The above proof is often called Euclid’s proof as it can be found in his books the elements. The proof follows directly his proof that every number can be factorised as a product of primes. Euclid did not prove the uniqueness of such factorisation, instead a proof of the uniqueness of such factorisation can be found in Diophantus of Alexandria (Greek mathematician, 200BC - 284BC) book Arithmetica (the title presumably linked to the Greek word arithmos meaning “number”).

The Fundamental Theorem of Arithmetic can be used to find solutions to equations such as the one below.

Example:

Problem: Find all square numbers \(n^2 \in \mathbb{Z}_+\) such that there exists a prime \(p\) with \(n^2 = 5p+9\).

Solution: First, we suppose we have a prime \(p\) such that \(5p+9=n^2\) for some \(n\in\mathbb{Z}_+\).
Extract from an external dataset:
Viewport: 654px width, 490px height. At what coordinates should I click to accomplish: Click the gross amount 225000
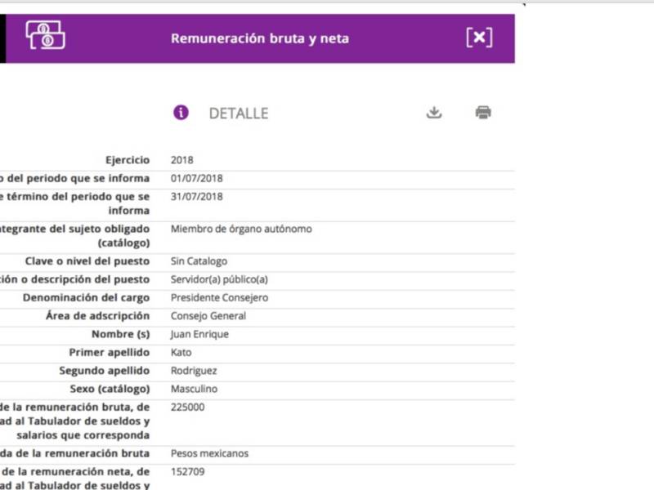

We want to find constraints on \(p\). We have that \(5p=(n+3)(n-3).\) By the Fundamental Theorem of Arithmetic, the only positive factors of \(5p\) are \(1, 5, p\) and \(5p\). That is \(n+3 \in \{1, 5, p, 5p\}\), so let us analyse these four cases.

  • Suppose \(n+3=1\). Then \(n-3=-5\), that is \(5p=(n+3)(n-3)=-5\). But this implies that \(p=-1\), which is not prime. It follows that \(n+3\neq 1\).

  • Suppose \(n+3=5\). Then \(n-3=-1\), so \(5p=(n+3)(n-3)=-5\) and hence \(p=-1\), which is a contradiction. Hence, \(n+3\neq 5\).

  • Suppose \(n+3=p\). Then \(n-3=p-6\), so \(5p=p(p-6)\). Hence \(5=p-6\), so \(p=11\), which is prime.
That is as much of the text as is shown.